* Recorded data *
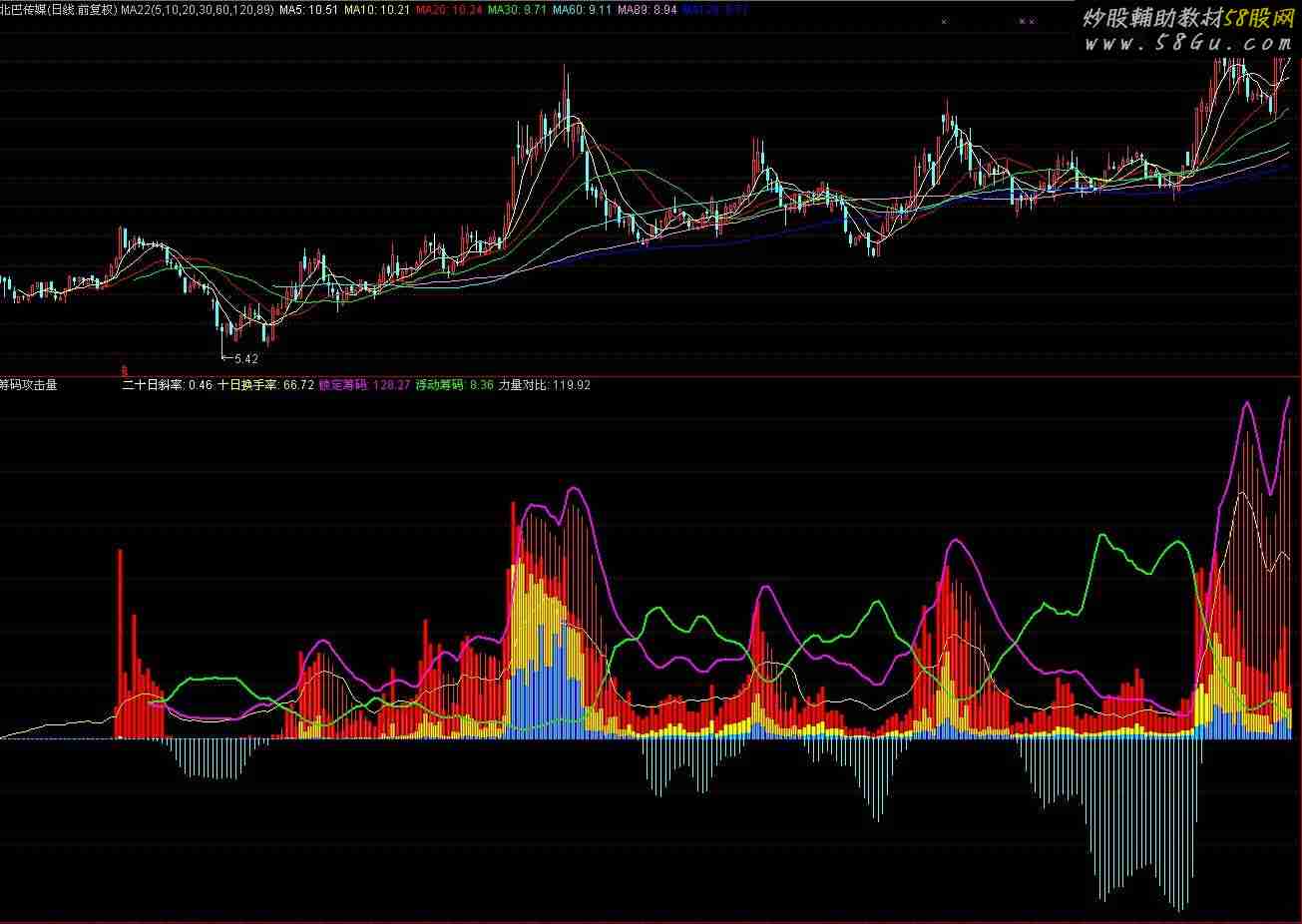Click the rightmost purple x marker at the top

pyautogui.click(x=1032, y=21)
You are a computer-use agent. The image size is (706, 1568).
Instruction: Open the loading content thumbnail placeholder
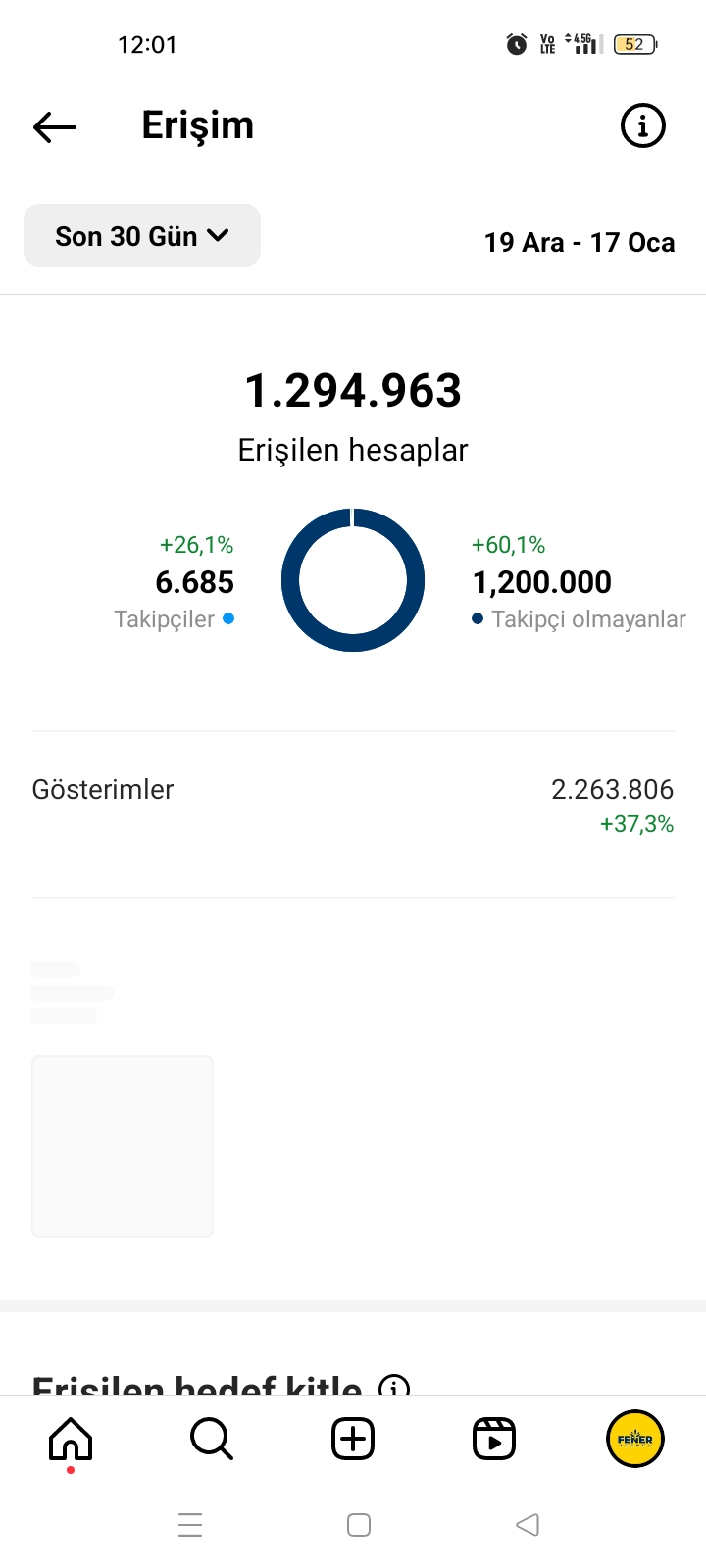[x=123, y=1146]
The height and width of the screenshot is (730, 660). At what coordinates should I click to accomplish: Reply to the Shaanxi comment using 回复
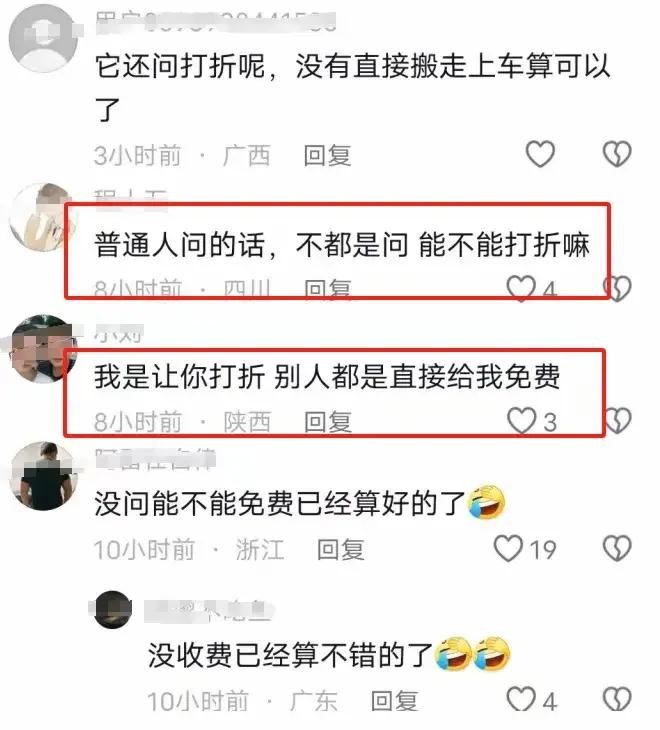coord(327,422)
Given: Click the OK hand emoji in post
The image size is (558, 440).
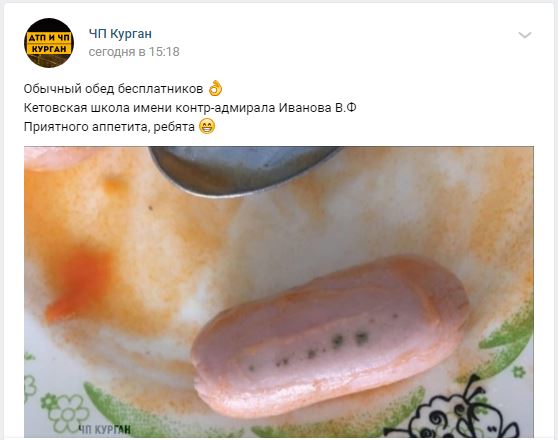Looking at the screenshot, I should coord(215,88).
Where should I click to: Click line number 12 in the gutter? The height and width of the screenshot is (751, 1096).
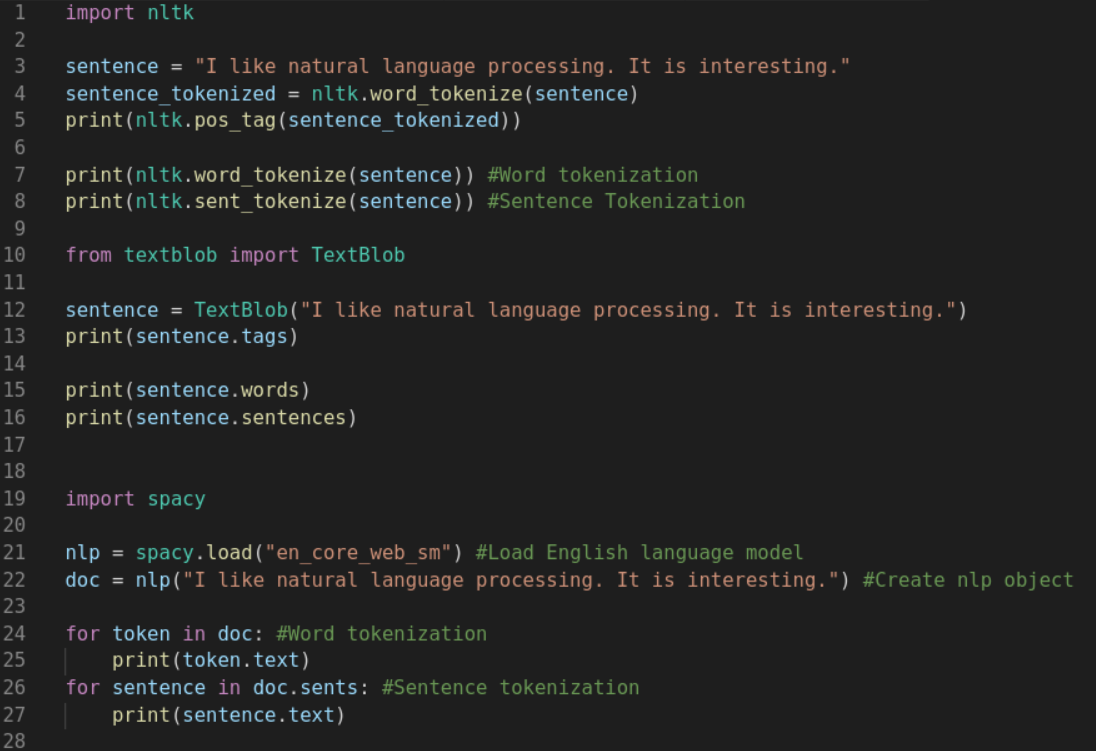point(18,309)
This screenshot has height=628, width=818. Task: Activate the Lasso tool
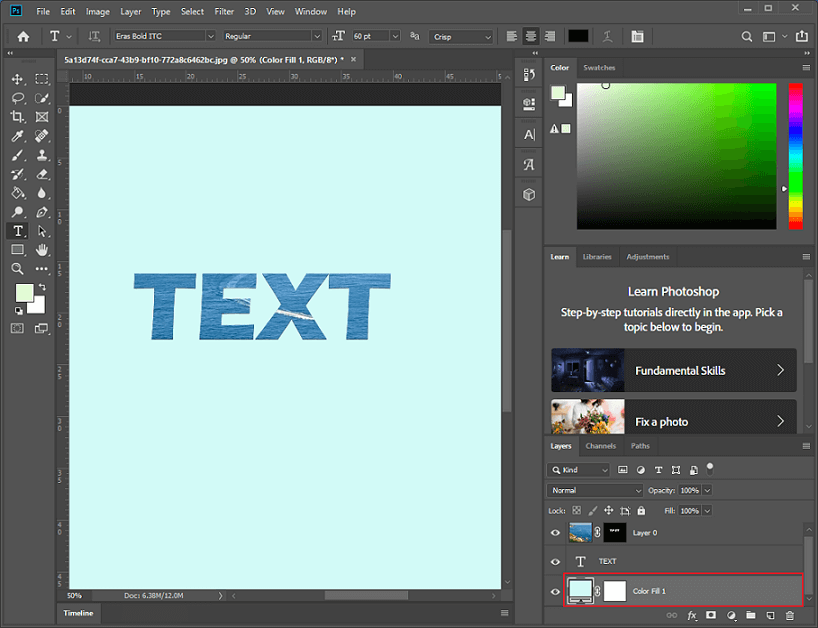click(17, 97)
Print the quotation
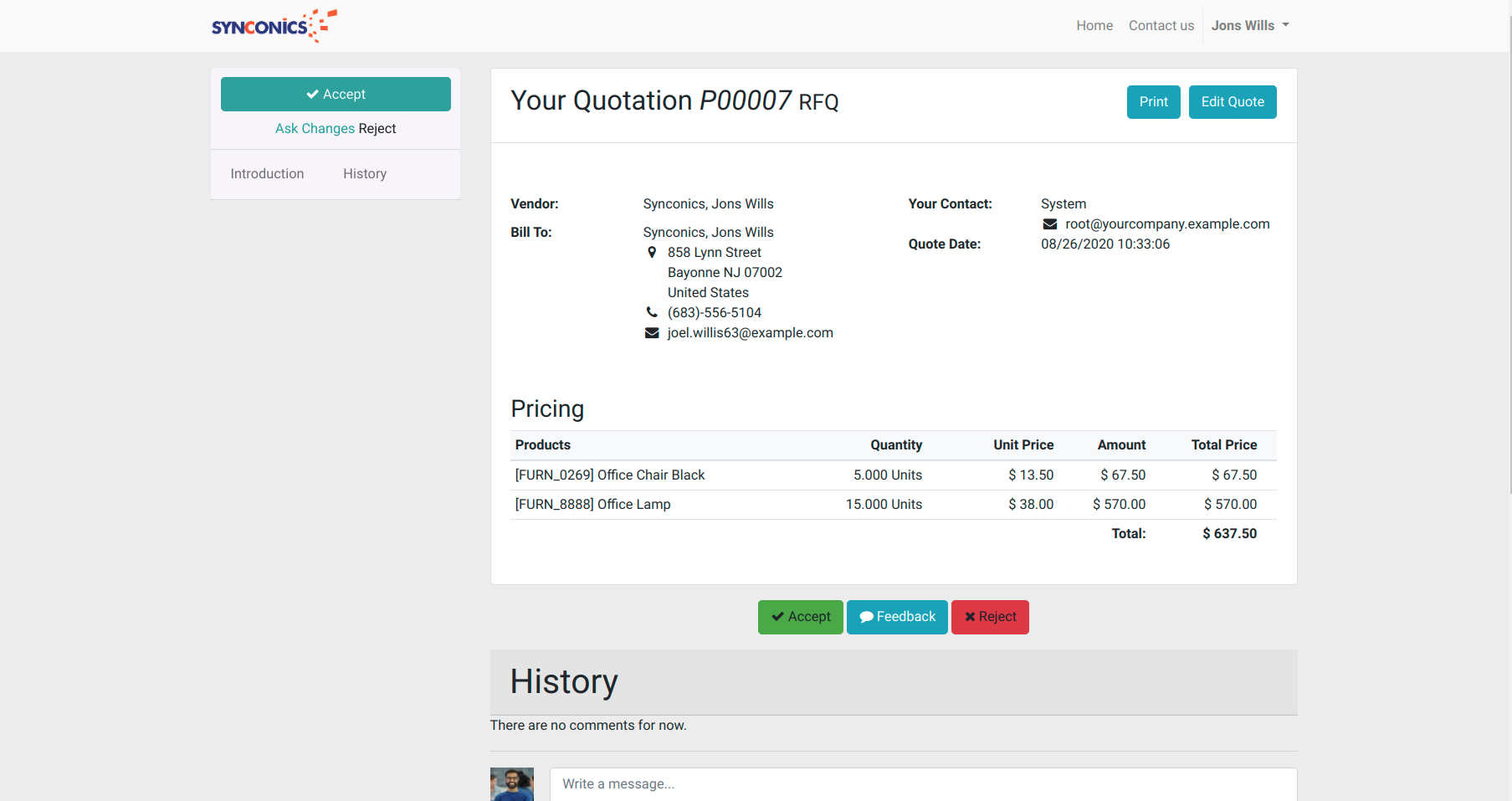 [1153, 102]
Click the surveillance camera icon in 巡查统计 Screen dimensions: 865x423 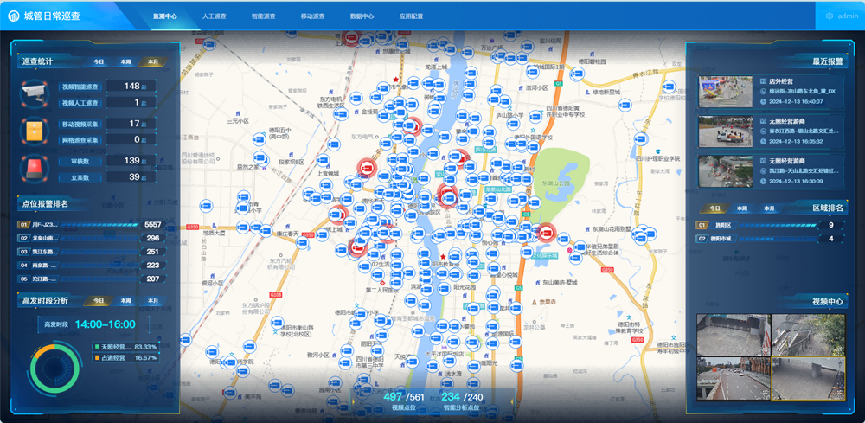[34, 94]
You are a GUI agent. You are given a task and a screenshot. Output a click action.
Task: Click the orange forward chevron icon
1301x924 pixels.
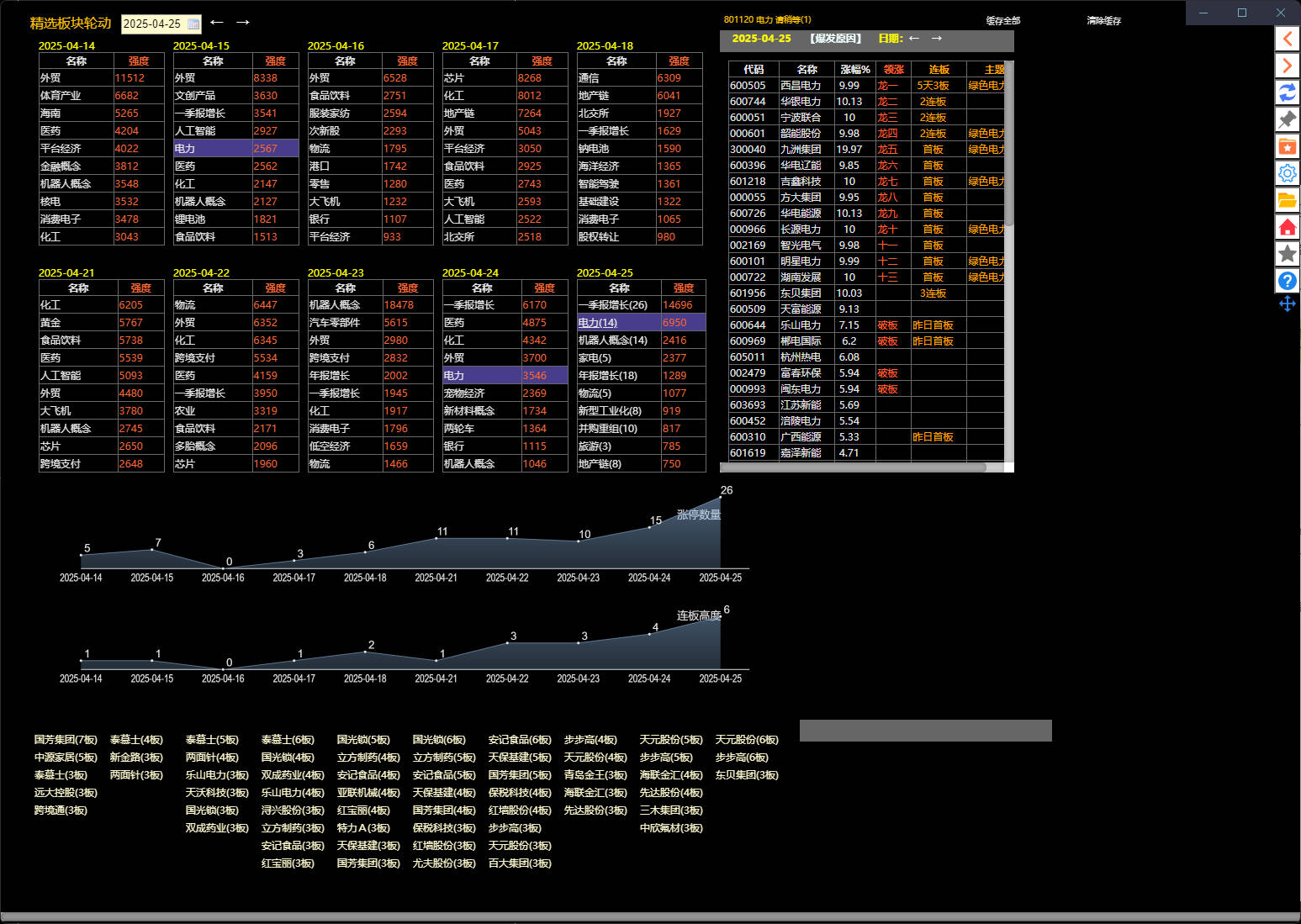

* Your task *
Reproduce the items above starting at the very first one and ending at the line that contains "Looking at the", with both ends included. Leave the pictures out.

* Full solution *
Click the rightmost purple x marker at the top

pyautogui.click(x=1032, y=21)
You are a computer-use agent. The image size is (706, 1568).
Instruction: Open the loading content thumbnail placeholder
[x=123, y=1146]
The height and width of the screenshot is (730, 660). At what coordinates should I click to accomplish: Reply to the Shaanxi comment using 回复
coord(327,422)
Given: Click the OK hand emoji in post
The image size is (558, 440).
Looking at the screenshot, I should coord(215,88).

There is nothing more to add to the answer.